* begin *

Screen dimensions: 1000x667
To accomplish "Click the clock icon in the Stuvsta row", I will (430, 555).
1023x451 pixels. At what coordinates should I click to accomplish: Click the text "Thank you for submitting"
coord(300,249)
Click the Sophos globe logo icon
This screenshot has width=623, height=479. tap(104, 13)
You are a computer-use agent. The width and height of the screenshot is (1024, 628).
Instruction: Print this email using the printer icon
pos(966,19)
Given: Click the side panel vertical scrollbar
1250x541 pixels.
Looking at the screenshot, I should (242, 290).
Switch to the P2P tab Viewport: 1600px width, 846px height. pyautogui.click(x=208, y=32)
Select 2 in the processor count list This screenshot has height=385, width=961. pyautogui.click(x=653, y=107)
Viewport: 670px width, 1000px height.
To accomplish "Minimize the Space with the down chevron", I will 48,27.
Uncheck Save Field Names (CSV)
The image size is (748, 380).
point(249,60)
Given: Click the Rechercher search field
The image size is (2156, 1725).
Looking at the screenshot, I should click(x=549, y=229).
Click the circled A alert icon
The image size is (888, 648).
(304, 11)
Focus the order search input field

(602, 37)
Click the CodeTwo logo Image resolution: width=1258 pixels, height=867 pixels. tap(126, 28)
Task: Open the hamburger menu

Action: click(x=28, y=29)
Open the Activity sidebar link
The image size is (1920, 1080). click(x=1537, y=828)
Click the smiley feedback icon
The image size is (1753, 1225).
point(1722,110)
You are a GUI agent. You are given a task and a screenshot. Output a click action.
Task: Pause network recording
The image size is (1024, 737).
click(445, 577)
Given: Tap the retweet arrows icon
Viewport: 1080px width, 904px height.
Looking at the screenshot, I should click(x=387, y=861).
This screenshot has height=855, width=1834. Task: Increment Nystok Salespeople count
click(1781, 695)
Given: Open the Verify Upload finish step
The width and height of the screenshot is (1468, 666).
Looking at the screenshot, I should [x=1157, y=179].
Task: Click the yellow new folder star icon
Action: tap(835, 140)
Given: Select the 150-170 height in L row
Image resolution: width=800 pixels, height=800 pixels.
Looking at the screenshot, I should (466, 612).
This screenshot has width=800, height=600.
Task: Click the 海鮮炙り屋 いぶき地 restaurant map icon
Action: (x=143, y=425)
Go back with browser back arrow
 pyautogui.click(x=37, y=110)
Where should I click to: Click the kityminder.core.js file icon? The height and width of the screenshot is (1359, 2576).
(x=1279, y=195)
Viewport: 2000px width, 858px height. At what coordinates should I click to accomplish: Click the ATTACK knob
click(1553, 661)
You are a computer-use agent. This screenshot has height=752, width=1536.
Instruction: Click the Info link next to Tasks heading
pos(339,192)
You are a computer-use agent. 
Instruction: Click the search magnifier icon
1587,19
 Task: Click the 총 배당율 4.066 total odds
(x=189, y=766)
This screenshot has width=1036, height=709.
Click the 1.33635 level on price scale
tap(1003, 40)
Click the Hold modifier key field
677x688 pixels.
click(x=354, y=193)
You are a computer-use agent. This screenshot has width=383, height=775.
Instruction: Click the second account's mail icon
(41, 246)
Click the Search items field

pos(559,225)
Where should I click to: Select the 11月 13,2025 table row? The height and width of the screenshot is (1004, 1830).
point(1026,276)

* end *

- [Written task]: Copy every line of the records above word for word, without adding, dropping, or changing anything.

- [Final result]:
Screen dimensions: 1000x667
To accomplish "Click the clock icon in the Stuvsta row", I will (430, 555).
1023x451 pixels. At what coordinates should I click to accomplish: Click the text "Thank you for submitting"
coord(300,249)
Click the Sophos globe logo icon
This screenshot has width=623, height=479. tap(104, 13)
You are a computer-use agent. The width and height of the screenshot is (1024, 628).
Instruction: Print this email using the printer icon
pos(966,19)
Given: Click the side panel vertical scrollbar
1250x541 pixels.
Looking at the screenshot, I should (242, 290).
Switch to the P2P tab Viewport: 1600px width, 846px height. pyautogui.click(x=208, y=32)
Select 2 in the processor count list This screenshot has height=385, width=961. pyautogui.click(x=653, y=107)
Viewport: 670px width, 1000px height.
To accomplish "Minimize the Space with the down chevron", I will 48,27.
Uncheck Save Field Names (CSV)
The image size is (748, 380).
point(249,60)
Given: Click the Rechercher search field
The image size is (2156, 1725).
Looking at the screenshot, I should click(x=549, y=229).
Click the circled A alert icon
The image size is (888, 648).
(304, 11)
Focus the order search input field

(602, 37)
Click the CodeTwo logo Image resolution: width=1258 pixels, height=867 pixels. tap(126, 28)
Task: Open the hamburger menu

Action: click(x=28, y=29)
Open the Activity sidebar link
The image size is (1920, 1080). click(x=1537, y=828)
Click the smiley feedback icon
The image size is (1753, 1225).
point(1722,110)
You are a GUI agent. You are given a task and a screenshot. Output a click action.
Task: Pause network recording
The image size is (1024, 737).
click(445, 577)
Given: Tap the retweet arrows icon
Viewport: 1080px width, 904px height.
Looking at the screenshot, I should click(x=387, y=861).
This screenshot has height=855, width=1834. Task: Increment Nystok Salespeople count
click(1781, 695)
Given: Open the Verify Upload finish step
The width and height of the screenshot is (1468, 666).
Looking at the screenshot, I should [x=1157, y=179].
Task: Click the yellow new folder star icon
Action: tap(835, 140)
Given: Select the 150-170 height in L row
Image resolution: width=800 pixels, height=800 pixels.
Looking at the screenshot, I should (466, 612).
This screenshot has width=800, height=600.
Task: Click the 海鮮炙り屋 いぶき地 restaurant map icon
Action: (x=143, y=425)
Go back with browser back arrow
 pyautogui.click(x=37, y=110)
Where should I click to: Click the kityminder.core.js file icon? The height and width of the screenshot is (1359, 2576).
(x=1279, y=195)
Viewport: 2000px width, 858px height. At what coordinates should I click to accomplish: Click the ATTACK knob
click(1553, 661)
You are a computer-use agent. This screenshot has height=752, width=1536.
Instruction: Click the Info link next to Tasks heading
pos(339,192)
You are a computer-use agent. 
Instruction: Click the search magnifier icon
1587,19
 Task: Click the 총 배당율 4.066 total odds
(x=189, y=766)
This screenshot has width=1036, height=709.
Click the 1.33635 level on price scale
tap(1003, 40)
Click the Hold modifier key field
677x688 pixels.
click(x=354, y=193)
You are a computer-use agent. This screenshot has width=383, height=775.
Instruction: Click the second account's mail icon
(41, 246)
Click the Search items field

pos(559,225)
Where should I click to: Select the 11月 13,2025 table row? The height and width of the screenshot is (1004, 1830).
point(1026,276)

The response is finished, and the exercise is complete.